The London Design Festival is loosely connected by three thematic ideas: sustainability, AI tech, and well being in the wake of the pandemic. Twelve areas of London invite guests to explore different design pieces over an evening, taking in ten or so design feats as you stroll with a glass of wine. The full list of viewable attractions is available on the festival’s website. Evans is keen to promote the evening in Shoreditch next Tuesday and is excited by the light installation in St Paul’s Cathedral, which is free to visit if you book via the Festival website. “It is one of the most important buildings in the city but Londoners never go there,” says Evans. “I think my dad took me up to the top when I waste or something, then I didn’t go for 30 years. That’s a very typical story and they were aware that the only people who visited were worshippers and international tourists. They should be finding more ways to engage with their community, which is the population of London. We were one of the mechanisms to do that, so I’m very pleased we’re back in there again.”
St Paul’s hasn’t worked with the festival for 12 years and rarely stages installations. There’s a good story about how the Design Festival got in the front doors in the first place. “I was interviewed by a guy who turned up with a dog collar,” says Evans. “We did the interview and I said ‘do you have another job?’ and he said he was part of the clergy at St Paul’s doing a bit of freelancing.

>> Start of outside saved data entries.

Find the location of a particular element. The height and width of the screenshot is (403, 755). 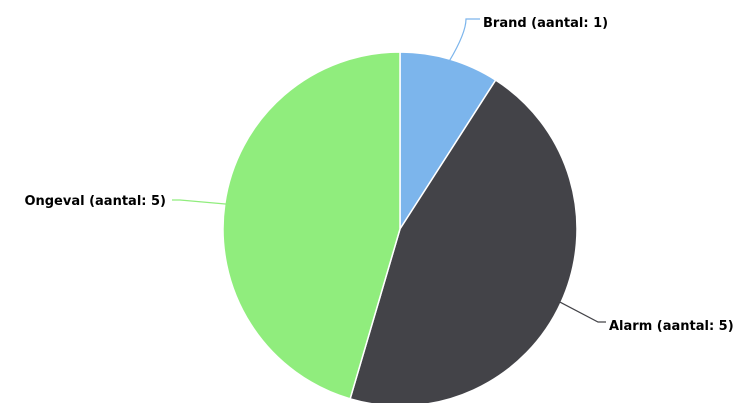

data-label-brand: Brand (aantal: 1) is located at coordinates (546, 24).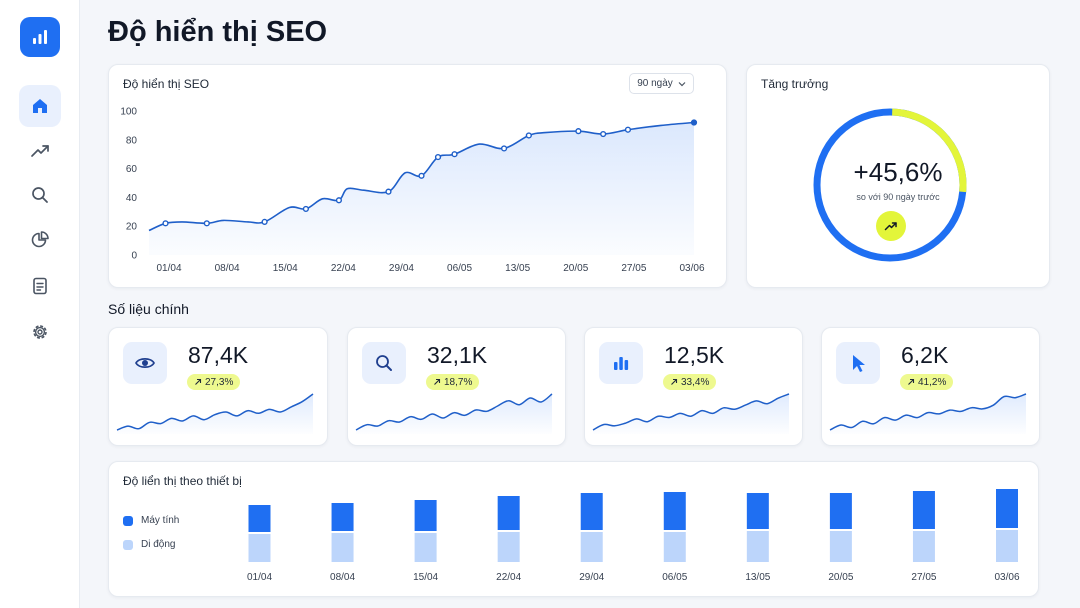 The width and height of the screenshot is (1080, 608). I want to click on device-card-title: Độ liển thị theo thiết bị, so click(182, 481).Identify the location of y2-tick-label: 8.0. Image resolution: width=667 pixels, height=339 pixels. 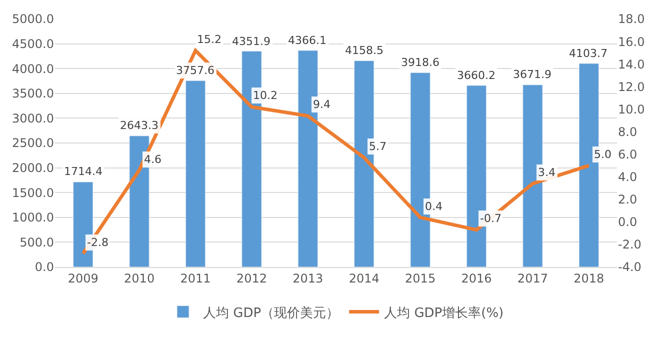
(628, 132).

He had a word with the Dean and it went from there.”
Evans is most interested in getting the hundreds of wondrous designs that form the festival in front of new audiences and spreading the word about design far and wide. “It’s worth reminding ourselves that London has got the biggest creative economy of any global city, of which design is a central part,” he says. “Designers are the problem solvers of the 21st century, we’ve got a hell of responsibility.”